Sandwich these together with ganache.

I have plans for this cake. I am seeing it layered with ganache and then coated with ruffles of strawberry powder-infused Italian buttercream. I'll let you know how that goes.

K

xxx


Thursday, October 14, 2010

Victoriana

I've been quiet for a little while, chiefly because I went through a (two week) phase where I didn't feel like making or eating (shock horror!) cake.


Back in the saddle again...

My reawakening in cake form has come in the guise of Victoria Sponge.
This little number has a few different names. To the Americans, it's Pound Cake. To the French, Quartre Quarts (literally four quarters). And in England, its Victoria Sponge.


I don't know if Queen Victoria had anything to do with it, but it is certainly a regal kind of cake. Moist, rich, golden, and luscious.

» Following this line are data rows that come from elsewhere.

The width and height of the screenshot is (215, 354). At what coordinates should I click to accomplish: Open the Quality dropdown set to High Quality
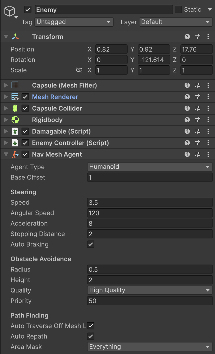coord(149,290)
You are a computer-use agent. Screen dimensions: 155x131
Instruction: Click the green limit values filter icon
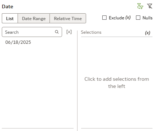tap(140, 6)
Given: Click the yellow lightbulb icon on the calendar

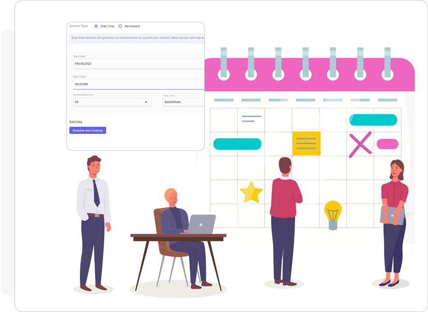Looking at the screenshot, I should click(x=333, y=214).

Or maybe the elitist English just like to obscure in the cake's name what the French and Americans put right out there. The recipe.

It's too simple. Pound cake: put in a pound of each ingredient. Quartre Quarts: There is four ingredients.

What have all (real) (and when I say Real, I am excluding the egg, gluten, sugar, and generally ingredients free types) cakes got in them?

Flour. (Well, self raising).
Butter.
Eggs.
Sugar.


Now, admittedly, a pound (or about 500g) of each makes a hell of a large piece of sweet comestible, but you get the picture. The secret is equal quantities of each.


I knew about the Victoria Sponge as a consequence of the immortal line of Helen Mirren in Calendar Girls, which said something like: if it's a really important occasion, you should get yours from Marks and Spencer. Fair advice to the uninitiated.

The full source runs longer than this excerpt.